Abstract: : Purpose: Polyamines play a critical role in cell proliferation. Two synthetic polyamine analogs (oligoamines), SL11144 and SL11150, decrease levels of natural polyamines, inhibit proliferation of cancer cells in culture, and exhibit antitumor effects in animal models. In this study, these agents were tested in a mouse model of CNV. Methods: Adult C57BL/6 mice had laser–induced rupture of Bruch’s membrane at 3 locations in each eye. They were treated with intraperitoneal injection of SL11144, SL11150, or vehicle, or they were treated with intraocular injection of SL11144 or SL11150 in one eye and vehicle in the other eye. After 2 weeks, the mice were perfused with fluorescein–labeled dextran and the area of CNV at Bruch’s membrane rupture sites was measured by image analysis. Results: Intraperitoneal injection of 20 mg/kg of SL11144 or SL11150 three times a week had substantial toxicity with 40% and 40% mortality, respectively. In surviving mice there was a modest, but significant decrease in area of CNV (mm2 x 10–3) compared to injection of vehicle (SL11144: 20.89±1.21 vs 26.08±0.73, P=0.0002; SL11150: 22.70±1.33 vs 26.84±0.58, P=0.001).

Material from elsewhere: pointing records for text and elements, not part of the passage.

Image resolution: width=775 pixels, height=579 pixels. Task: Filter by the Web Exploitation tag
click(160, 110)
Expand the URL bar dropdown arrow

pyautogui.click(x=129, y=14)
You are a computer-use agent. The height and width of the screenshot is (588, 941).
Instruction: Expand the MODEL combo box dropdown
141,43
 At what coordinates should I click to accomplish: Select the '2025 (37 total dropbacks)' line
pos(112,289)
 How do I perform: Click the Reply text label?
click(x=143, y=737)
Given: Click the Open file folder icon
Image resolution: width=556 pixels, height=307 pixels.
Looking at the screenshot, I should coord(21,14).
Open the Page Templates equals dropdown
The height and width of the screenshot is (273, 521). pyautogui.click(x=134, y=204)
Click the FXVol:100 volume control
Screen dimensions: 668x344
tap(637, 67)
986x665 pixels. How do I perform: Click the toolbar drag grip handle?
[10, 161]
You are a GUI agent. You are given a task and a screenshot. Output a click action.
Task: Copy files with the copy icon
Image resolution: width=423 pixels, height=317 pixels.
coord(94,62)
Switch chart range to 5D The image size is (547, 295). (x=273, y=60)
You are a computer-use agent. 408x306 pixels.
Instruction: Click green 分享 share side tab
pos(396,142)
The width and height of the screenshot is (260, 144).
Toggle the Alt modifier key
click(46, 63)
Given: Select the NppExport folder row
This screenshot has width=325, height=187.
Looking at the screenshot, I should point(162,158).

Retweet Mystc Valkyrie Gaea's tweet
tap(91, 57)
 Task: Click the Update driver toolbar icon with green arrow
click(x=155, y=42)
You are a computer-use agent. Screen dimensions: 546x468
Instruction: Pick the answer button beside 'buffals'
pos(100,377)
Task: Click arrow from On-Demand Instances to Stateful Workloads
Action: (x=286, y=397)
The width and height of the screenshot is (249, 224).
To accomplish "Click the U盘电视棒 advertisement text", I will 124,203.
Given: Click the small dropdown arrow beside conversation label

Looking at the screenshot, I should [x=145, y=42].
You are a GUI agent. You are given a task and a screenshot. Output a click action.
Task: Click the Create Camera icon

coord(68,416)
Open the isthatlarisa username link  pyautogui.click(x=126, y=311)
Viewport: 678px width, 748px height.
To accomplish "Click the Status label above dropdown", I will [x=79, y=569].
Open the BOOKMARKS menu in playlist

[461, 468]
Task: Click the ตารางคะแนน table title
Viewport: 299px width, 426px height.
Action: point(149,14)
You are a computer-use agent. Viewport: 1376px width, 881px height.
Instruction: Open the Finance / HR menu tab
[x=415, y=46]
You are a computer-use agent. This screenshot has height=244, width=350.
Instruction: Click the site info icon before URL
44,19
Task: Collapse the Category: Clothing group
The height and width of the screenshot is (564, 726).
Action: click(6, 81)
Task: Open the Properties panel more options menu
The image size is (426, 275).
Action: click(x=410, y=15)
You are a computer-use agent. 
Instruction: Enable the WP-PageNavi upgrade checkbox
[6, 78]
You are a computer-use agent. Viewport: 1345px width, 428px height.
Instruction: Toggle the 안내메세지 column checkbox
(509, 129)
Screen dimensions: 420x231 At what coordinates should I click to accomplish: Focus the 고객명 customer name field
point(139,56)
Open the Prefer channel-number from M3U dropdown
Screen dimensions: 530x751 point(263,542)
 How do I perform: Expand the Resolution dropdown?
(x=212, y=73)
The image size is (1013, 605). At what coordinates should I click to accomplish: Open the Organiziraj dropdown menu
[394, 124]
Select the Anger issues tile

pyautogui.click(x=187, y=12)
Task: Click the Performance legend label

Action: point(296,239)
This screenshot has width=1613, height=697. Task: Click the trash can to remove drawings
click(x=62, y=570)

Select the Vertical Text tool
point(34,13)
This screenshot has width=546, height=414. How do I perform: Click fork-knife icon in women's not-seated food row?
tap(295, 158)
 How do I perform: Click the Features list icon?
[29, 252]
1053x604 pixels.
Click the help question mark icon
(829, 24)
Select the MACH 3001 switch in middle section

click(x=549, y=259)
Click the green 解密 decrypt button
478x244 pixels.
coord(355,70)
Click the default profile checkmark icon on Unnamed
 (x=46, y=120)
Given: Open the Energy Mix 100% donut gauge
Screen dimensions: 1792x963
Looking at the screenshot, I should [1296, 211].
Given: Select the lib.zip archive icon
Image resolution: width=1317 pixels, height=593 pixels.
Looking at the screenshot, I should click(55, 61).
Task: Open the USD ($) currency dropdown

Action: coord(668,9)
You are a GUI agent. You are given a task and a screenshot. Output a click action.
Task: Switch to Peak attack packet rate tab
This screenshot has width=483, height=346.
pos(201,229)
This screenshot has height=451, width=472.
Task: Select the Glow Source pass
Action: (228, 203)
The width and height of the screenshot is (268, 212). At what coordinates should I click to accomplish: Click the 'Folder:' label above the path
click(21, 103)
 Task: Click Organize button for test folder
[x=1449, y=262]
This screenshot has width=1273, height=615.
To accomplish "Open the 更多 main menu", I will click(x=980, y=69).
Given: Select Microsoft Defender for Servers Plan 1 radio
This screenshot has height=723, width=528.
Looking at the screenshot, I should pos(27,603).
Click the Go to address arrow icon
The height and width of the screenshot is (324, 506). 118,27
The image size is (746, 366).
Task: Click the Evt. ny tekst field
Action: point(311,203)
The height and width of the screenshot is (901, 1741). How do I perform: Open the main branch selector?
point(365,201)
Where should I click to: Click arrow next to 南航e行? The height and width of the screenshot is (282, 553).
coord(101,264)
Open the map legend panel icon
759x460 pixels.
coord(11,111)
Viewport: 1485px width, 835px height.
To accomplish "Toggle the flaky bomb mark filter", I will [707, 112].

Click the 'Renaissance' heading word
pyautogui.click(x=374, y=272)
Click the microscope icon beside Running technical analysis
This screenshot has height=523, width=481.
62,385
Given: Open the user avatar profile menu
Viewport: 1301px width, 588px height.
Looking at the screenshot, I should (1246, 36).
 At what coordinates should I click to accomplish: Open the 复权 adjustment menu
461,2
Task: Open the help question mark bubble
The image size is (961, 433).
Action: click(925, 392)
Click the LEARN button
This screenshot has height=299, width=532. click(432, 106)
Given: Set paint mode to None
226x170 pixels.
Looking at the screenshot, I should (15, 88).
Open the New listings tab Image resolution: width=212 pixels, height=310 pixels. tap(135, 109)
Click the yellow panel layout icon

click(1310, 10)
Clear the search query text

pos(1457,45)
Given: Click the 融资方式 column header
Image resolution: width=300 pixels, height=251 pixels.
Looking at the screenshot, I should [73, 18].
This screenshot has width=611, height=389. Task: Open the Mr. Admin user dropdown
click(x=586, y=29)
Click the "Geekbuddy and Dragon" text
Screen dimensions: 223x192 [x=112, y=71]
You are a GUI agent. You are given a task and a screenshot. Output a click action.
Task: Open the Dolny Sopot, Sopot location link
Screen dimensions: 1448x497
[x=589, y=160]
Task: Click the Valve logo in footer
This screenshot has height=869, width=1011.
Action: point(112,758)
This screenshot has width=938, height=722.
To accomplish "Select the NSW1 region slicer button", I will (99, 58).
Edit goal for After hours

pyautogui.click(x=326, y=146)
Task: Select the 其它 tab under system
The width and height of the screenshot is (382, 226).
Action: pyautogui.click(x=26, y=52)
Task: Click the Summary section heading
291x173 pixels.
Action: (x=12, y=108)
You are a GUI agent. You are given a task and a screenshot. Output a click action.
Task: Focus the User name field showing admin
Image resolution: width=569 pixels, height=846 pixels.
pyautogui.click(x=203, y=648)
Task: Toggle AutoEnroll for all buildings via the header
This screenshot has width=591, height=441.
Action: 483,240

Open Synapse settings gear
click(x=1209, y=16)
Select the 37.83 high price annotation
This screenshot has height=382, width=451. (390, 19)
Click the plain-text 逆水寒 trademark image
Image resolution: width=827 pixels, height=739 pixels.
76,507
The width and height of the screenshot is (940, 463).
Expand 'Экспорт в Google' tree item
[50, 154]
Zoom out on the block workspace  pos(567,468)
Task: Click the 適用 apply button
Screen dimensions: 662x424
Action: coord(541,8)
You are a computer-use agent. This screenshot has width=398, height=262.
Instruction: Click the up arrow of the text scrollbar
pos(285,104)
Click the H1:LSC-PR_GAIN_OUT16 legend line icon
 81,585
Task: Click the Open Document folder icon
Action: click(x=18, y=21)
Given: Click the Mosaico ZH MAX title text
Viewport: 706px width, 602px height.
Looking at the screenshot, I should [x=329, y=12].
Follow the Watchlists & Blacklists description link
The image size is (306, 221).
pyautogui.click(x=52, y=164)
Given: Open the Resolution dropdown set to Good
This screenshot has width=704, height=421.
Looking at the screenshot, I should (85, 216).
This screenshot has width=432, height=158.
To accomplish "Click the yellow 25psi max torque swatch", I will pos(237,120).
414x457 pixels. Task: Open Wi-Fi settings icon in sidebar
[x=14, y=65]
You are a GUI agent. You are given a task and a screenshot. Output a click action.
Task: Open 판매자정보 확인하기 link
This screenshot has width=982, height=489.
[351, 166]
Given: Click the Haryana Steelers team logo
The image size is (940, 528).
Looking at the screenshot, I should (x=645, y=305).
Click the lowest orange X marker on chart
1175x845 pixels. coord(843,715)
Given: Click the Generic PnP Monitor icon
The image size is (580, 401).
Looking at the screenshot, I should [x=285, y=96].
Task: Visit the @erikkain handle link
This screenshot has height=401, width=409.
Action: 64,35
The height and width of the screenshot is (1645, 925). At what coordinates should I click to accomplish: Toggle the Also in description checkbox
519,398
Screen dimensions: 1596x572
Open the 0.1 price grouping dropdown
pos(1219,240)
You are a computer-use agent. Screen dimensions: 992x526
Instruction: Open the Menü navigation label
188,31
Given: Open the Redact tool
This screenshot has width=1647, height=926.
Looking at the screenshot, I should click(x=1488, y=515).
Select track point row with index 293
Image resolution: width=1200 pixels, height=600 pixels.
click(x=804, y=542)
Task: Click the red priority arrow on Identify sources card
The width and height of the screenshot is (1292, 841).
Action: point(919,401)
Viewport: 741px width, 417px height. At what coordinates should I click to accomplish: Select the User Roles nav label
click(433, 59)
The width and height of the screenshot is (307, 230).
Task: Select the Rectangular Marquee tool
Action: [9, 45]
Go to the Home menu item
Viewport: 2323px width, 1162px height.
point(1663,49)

Intraperitoneal injection of 10 mg/kg of SL11144 or SL11150 twice a week was well tolerated and resulted in significant reduction in area of CNV compared to injection of vehicle (22.58±0.77 vs 25.33±0.63, P=0.0007; 23.13±0.82 vs 25.81±0.53, P=0.0006). Intravitreous injection of 20 µg of SL11144 or SL11150 on the day of rupture of Bruch’s membrane and 7 days later resulted in prominent reduction in area of CNV compared to vehicle injection in the fellow eye (15.86±1.11 vs 25.95±1.33; 16.92±1.01 vs 25.96±1.23, P<0.00001). Conclusions: Local administration of polyamine analogs suppresses the development of CNV at Bruch’s membrane rupture sites. These agents are likely to work by mechanisms different from those of VEGF antagonists, and may be useful for single agent and/or combination therapy.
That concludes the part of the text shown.